I first noticed the subscription model about 5-6 years ago when Zoner switched to it, and from the first moment it seemed like something I wouldn’t like (and at that point I stopped using anything from Zoner too). 5 years have passed, the subscription model is almost everywhere now, and if I’ve changed my opinion, it’s only for the worse. Why? I’ll discuss that in the rest of the article.

Before that though, I would divide subscription models into two groups.
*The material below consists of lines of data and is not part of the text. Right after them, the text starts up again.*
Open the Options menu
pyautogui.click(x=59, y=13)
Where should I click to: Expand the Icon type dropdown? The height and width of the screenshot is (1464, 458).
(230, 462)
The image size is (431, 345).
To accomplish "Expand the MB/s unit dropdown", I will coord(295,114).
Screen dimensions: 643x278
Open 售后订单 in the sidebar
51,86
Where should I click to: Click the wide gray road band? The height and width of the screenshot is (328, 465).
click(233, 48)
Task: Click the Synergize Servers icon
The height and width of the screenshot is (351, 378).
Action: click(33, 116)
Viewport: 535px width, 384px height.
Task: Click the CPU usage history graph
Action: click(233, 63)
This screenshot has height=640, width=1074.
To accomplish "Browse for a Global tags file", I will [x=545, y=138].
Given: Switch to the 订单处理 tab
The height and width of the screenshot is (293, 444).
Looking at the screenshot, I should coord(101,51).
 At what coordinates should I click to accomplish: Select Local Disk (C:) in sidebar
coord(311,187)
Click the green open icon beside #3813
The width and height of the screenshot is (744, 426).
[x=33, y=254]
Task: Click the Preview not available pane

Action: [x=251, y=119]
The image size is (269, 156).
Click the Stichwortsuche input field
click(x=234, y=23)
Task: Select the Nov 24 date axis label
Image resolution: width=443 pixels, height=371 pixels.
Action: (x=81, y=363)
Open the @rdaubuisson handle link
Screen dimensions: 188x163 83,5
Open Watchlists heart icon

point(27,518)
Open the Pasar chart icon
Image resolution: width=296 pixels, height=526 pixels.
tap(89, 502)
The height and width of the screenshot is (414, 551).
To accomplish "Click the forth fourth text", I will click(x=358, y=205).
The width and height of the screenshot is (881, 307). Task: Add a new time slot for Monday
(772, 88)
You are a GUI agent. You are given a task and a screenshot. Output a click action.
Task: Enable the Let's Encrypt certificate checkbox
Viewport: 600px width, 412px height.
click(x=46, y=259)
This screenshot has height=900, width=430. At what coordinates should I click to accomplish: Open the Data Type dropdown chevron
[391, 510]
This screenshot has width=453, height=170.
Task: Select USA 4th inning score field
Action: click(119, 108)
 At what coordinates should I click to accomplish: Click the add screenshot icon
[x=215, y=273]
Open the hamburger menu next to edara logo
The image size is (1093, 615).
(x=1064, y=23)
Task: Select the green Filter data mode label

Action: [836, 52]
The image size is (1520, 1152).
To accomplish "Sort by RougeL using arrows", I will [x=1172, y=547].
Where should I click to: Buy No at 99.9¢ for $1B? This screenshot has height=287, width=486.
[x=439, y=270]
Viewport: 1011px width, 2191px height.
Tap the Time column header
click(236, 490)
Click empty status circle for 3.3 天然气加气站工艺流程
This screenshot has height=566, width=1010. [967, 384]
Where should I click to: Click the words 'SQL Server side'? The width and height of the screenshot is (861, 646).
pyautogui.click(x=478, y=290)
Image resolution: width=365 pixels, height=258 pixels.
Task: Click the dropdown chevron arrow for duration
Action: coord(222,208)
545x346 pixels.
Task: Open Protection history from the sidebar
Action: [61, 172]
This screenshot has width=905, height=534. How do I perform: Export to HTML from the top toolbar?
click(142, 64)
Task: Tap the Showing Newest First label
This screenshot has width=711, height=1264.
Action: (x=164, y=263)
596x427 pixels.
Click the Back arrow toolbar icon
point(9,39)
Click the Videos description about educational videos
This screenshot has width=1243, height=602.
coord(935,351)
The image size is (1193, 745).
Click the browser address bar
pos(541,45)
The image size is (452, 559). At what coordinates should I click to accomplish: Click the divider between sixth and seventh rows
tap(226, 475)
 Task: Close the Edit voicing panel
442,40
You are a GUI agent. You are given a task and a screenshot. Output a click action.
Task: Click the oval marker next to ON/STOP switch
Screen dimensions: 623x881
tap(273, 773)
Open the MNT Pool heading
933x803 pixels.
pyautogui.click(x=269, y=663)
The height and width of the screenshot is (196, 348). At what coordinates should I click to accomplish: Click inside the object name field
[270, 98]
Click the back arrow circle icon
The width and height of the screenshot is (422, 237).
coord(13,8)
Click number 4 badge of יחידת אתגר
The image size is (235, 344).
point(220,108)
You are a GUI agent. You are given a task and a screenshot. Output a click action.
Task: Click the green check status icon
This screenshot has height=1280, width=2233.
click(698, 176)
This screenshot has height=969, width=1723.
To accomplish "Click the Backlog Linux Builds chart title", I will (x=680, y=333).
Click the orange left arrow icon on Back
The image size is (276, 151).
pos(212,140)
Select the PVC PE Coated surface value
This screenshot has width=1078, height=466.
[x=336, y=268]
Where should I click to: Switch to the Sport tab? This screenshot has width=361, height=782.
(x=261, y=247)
The first group is subscriptions to some product where someone decided it would be nice to suck money from users continuously. Here I would include subscriptions to any software (applications from Zoner, Adobe, Microsoft, or even Midjourney). In this case, I consider subscriptions to be the height of capitalism and trying to get money out of people at any cost, and I honestly don’t see how anyone can accept it (if they have even a little bit of choice).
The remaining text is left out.